» THE PROBLEM
Whenever a line in the data below includes the string "edit", copy it out.

[Stored data]
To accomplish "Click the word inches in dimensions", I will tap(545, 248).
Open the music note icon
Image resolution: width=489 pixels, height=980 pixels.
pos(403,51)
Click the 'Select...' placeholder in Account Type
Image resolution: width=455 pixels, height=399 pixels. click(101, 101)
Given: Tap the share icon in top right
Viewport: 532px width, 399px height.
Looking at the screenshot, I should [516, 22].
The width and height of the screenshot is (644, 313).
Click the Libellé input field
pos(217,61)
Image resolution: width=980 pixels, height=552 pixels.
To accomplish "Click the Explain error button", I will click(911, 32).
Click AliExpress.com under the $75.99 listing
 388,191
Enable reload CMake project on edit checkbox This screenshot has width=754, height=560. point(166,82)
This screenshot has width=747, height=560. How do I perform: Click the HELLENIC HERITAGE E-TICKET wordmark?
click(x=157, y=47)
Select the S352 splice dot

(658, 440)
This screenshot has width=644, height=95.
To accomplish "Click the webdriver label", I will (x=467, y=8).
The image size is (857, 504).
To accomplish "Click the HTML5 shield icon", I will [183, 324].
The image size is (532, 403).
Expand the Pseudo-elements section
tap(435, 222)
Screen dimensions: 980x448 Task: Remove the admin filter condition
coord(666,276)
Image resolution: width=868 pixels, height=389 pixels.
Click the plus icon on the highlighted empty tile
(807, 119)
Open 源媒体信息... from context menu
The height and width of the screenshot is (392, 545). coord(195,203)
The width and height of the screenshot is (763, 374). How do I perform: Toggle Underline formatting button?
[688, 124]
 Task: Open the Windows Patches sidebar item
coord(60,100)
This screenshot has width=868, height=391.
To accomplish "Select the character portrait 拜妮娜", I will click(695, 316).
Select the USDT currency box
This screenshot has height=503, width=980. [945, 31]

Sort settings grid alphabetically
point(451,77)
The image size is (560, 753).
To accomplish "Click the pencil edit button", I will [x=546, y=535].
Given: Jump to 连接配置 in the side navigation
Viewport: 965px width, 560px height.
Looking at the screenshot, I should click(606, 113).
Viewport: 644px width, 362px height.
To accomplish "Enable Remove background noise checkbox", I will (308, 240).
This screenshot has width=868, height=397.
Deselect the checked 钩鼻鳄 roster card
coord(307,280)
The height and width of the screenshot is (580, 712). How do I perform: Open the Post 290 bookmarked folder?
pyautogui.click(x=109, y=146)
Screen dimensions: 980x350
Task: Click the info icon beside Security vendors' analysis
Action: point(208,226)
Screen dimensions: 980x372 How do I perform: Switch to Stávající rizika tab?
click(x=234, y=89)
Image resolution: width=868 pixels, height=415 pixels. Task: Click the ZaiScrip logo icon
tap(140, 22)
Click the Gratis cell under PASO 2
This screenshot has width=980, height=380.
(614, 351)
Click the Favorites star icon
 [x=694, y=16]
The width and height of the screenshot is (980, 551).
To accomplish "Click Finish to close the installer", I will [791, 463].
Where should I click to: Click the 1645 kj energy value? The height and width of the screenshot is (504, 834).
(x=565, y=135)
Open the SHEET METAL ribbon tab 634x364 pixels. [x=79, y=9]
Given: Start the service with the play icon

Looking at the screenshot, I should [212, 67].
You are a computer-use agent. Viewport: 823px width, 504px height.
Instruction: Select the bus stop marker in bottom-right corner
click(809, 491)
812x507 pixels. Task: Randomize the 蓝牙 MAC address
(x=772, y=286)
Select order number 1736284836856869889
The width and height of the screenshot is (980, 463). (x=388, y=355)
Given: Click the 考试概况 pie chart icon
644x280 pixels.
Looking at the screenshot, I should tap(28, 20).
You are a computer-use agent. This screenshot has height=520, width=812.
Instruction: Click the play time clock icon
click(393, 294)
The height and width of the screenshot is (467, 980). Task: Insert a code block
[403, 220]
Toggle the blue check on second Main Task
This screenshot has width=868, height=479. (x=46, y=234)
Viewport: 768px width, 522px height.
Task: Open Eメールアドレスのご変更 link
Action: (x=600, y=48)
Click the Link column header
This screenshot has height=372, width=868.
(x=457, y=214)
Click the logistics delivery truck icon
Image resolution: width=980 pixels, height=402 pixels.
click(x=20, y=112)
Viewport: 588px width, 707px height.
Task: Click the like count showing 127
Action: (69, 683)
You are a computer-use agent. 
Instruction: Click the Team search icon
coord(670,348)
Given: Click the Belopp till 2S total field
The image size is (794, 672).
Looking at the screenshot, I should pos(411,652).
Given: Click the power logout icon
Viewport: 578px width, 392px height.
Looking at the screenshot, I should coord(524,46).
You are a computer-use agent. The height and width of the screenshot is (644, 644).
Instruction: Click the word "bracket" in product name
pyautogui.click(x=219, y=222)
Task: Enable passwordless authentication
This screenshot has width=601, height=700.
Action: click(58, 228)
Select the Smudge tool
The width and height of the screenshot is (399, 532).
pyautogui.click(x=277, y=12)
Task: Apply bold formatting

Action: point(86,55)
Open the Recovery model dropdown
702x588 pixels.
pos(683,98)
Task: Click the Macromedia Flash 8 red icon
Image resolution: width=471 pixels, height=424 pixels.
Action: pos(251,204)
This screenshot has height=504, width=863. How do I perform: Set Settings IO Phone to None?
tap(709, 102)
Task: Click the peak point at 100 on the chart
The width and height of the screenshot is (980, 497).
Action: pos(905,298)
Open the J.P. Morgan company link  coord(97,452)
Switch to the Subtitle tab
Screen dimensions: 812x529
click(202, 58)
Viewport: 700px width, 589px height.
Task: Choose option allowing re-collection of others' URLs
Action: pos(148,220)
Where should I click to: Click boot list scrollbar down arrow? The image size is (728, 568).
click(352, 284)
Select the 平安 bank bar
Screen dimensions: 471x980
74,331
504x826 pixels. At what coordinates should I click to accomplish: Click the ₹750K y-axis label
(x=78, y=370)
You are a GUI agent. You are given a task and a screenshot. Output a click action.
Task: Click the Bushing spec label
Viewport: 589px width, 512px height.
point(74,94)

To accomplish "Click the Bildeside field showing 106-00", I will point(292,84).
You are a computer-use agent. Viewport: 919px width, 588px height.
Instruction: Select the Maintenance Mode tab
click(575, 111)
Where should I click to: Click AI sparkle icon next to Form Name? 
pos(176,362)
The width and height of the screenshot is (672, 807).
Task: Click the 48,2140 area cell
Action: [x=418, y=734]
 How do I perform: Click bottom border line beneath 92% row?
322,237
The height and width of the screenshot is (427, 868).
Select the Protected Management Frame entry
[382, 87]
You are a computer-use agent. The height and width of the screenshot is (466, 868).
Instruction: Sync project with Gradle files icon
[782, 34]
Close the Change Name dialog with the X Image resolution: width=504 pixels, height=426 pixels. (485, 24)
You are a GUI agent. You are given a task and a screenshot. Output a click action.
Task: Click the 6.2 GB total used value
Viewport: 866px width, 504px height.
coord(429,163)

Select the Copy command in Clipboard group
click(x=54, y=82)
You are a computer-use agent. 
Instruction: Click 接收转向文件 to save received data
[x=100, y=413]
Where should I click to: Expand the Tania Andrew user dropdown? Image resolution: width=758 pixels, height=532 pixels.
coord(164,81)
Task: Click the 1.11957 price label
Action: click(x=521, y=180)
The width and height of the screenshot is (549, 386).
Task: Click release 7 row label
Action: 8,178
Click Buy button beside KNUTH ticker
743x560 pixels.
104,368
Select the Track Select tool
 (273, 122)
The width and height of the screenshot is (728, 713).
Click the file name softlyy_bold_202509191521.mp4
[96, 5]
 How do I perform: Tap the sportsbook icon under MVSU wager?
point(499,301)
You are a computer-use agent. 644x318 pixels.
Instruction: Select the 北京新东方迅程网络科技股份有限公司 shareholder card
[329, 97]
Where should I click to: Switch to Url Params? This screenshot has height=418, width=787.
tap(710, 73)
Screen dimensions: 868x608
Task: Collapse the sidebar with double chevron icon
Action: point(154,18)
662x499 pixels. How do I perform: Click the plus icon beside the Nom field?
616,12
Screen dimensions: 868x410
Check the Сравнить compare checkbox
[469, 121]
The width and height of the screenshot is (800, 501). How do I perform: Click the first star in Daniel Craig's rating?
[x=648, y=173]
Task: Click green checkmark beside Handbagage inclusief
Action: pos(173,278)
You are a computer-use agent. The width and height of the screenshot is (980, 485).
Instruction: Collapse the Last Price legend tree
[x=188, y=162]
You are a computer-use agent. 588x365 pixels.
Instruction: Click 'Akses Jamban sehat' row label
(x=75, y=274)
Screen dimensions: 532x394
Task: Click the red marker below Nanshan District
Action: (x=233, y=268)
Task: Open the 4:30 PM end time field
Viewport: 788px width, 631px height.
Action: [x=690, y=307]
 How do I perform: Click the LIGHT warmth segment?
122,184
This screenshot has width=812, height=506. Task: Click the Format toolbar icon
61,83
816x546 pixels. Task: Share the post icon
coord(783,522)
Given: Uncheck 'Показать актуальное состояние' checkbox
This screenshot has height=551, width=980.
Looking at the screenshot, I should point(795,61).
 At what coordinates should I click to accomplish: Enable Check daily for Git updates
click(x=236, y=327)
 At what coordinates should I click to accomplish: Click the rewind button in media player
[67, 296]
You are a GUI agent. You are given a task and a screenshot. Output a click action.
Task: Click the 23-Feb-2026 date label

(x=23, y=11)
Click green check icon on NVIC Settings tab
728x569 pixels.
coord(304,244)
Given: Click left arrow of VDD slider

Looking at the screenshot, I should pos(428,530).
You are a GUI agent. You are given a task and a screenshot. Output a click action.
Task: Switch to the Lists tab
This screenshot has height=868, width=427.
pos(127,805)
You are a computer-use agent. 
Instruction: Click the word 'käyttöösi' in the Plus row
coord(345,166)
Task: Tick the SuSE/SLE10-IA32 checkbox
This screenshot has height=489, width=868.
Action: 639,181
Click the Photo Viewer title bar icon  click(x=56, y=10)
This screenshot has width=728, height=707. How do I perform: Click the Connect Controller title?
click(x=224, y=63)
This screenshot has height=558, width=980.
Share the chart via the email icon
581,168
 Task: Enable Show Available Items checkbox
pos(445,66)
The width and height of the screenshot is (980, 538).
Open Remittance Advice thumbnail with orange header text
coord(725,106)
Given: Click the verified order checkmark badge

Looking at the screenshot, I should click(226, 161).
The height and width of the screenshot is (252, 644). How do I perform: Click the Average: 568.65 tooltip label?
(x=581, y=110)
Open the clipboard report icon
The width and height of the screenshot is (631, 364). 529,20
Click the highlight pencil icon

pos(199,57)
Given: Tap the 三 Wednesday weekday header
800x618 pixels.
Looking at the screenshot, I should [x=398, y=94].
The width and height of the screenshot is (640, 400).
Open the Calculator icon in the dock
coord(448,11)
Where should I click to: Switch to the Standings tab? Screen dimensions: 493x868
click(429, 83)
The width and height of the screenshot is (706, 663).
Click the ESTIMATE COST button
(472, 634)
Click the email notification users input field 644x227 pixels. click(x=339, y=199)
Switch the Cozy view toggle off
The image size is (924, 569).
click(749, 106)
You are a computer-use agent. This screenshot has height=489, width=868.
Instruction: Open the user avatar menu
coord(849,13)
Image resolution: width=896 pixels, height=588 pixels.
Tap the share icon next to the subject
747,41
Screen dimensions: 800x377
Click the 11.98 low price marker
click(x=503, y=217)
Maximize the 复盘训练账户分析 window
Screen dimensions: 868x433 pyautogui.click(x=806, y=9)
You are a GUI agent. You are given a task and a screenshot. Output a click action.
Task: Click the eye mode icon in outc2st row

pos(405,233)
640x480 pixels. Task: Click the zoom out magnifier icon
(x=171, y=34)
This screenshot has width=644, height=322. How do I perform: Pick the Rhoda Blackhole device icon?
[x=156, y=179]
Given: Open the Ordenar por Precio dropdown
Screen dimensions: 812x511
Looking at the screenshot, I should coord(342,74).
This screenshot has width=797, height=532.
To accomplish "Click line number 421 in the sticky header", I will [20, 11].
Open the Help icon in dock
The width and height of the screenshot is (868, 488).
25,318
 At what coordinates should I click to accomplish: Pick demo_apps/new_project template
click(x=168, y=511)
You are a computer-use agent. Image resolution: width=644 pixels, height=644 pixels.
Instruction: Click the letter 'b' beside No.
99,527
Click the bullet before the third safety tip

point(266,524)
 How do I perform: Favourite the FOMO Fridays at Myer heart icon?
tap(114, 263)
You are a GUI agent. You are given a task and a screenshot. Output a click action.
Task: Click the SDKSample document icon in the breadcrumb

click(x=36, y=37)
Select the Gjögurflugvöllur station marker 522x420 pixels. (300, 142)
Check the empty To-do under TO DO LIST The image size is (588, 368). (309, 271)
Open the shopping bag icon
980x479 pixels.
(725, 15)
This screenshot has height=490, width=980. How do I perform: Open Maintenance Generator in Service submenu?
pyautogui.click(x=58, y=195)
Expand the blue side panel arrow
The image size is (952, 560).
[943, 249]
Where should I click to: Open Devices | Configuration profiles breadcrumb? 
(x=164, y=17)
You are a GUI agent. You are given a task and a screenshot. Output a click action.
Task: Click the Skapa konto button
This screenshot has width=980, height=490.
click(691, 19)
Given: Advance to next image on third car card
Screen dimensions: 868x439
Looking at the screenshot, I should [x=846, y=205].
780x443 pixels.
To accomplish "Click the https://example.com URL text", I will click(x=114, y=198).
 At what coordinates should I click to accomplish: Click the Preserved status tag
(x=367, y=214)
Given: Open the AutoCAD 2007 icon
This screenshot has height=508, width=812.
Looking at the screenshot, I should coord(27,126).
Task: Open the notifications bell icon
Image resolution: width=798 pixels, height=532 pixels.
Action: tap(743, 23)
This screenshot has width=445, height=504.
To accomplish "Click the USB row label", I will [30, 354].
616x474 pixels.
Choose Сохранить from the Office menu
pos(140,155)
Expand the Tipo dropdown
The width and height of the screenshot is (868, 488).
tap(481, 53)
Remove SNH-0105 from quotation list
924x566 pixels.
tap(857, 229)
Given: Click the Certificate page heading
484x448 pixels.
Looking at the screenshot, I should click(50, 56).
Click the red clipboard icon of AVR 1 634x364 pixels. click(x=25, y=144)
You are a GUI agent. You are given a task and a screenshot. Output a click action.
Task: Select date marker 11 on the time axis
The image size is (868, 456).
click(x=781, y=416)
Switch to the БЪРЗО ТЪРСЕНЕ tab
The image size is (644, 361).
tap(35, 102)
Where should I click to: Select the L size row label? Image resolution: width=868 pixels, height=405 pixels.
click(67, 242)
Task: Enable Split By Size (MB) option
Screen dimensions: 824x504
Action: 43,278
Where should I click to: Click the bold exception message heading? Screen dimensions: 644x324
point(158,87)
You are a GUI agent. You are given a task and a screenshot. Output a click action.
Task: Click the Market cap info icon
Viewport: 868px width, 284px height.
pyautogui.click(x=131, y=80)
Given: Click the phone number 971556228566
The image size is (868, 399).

» REPLY
Enable reload CMake project on edit checkbox This screenshot has width=754, height=560. point(166,82)
To accomplish "Click the pencil edit button", I will [x=546, y=535].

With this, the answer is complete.